L'accord devrait être confirmé dans la journée par les ministres des Affaires étrangères des Vingt-Sept, qui devraient également confirmer l'interdiction de tout accès de la Syrie aux financements de la Banque européenne d'investissement (BEI), ajoute-t-on de même source.

Le mois dernier, les dirigeants européens ont prévenu la Syrie qu'elle s'exposerait à de nouvelles sanctions s'il n'était pas mis fin à la répression.

Depuis la mi-mars, début de la contestation contre le régime de Bachar al Assad, plus de 3.500 personnes ont été tuées en Syrie, selon les Nations unies.

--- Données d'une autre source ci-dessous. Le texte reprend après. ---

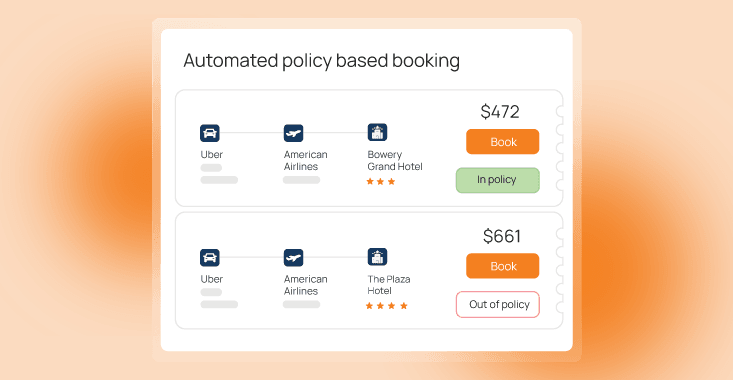
Task: Click the Uber label in the first card
Action: click(212, 154)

Les sanctions européennes concernent actuellement 56 personnalités liées au pouvoir, dont Bachar al Assad, et 19 sociétés ou entités syriennes.

Les importations de pétrole brut syrien sont soumises à un embargo depuis septembre et les entreprises européennes n'ont plus le droit d'investir dans le secteur pétrolier.

Des sanctions ont également été prises contre Syriatel, la principale entreprise syrienne de téléphonie mobile, et contre la Cham Holding, premier groupe privé du pays.

"Il est très important que l'Union européenne envisage des mesures additionnelles pour accentuer la pression contre le régime d'Assad afin de stopper les violences inacceptables contre le peuple syrien", a dit le chef de la diplomatie britannique, William Hague, à Bruxelles.